The one cloud on his horizon is his workload. Already, he has delivered 61.1 overs in this series and this was just the third innings in which he has bowled. By contrast, Broad has delivered fewer than 50 overs in the same timeframe. Overall, England have delivered 194.1 overs since Archer came into the Test side, meaning he has bowled almost a third of them. That is not sustainable.

So while it is understandable that Joe Root turns to him in every situation - the Ashes are on the line here, after all - it has to change. While he's shown he is far more than a tearaway with a magnificent bouncer, that top register of pace remains a significant weapon. Even in this innings, he produced the odd sharp bouncer which would have had batsmen just a little reluctant to prop onto the front foot. England need to help him retain that pace. Johnson, at his best, rarely bowled spells of longer than three or four overs.

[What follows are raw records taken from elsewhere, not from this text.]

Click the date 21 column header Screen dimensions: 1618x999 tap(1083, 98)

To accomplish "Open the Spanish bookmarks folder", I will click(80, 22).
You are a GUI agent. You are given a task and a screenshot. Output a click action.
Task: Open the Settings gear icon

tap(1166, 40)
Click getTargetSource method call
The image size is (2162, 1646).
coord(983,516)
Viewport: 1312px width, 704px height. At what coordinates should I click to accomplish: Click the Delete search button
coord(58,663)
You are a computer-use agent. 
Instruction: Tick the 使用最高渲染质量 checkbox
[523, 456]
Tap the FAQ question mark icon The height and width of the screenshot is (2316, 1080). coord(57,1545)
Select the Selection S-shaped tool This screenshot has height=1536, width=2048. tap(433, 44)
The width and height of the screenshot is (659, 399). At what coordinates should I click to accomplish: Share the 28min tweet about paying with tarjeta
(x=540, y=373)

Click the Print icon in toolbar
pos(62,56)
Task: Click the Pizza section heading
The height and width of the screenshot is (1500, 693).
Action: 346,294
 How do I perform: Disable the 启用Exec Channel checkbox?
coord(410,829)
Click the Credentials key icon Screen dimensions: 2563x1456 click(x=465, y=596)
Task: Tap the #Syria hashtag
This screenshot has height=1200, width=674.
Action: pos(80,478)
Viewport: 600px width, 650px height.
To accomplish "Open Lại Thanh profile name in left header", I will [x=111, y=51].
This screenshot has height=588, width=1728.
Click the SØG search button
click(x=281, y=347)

It was that weariness that was most apparent straight after the game. Asked by the BBC how he felt about that first five-for, his instinctive response was to reply: "It means I get to rest now. I'm over the moon to have got six wickets today, but I'm equally happy just to get off."

That sustains a familiar theme. Following the Lord's Test, Archer tweeted a picture of an old man struggling to raise himself from a chair with a stick for help and wrote: "Me getting out of bed tomorrow morning."

It was a joke, of course, but it was also a warning. Bowlers like Archer come along, for England at least, very rarely. He's already helped England to a World Cup and he might just have got them back in an Ashes series. He needs looking after. He needs protecting. We're only at the start of Archer's international journey, but already he has shown an array of skills that whisper the potential of greatness.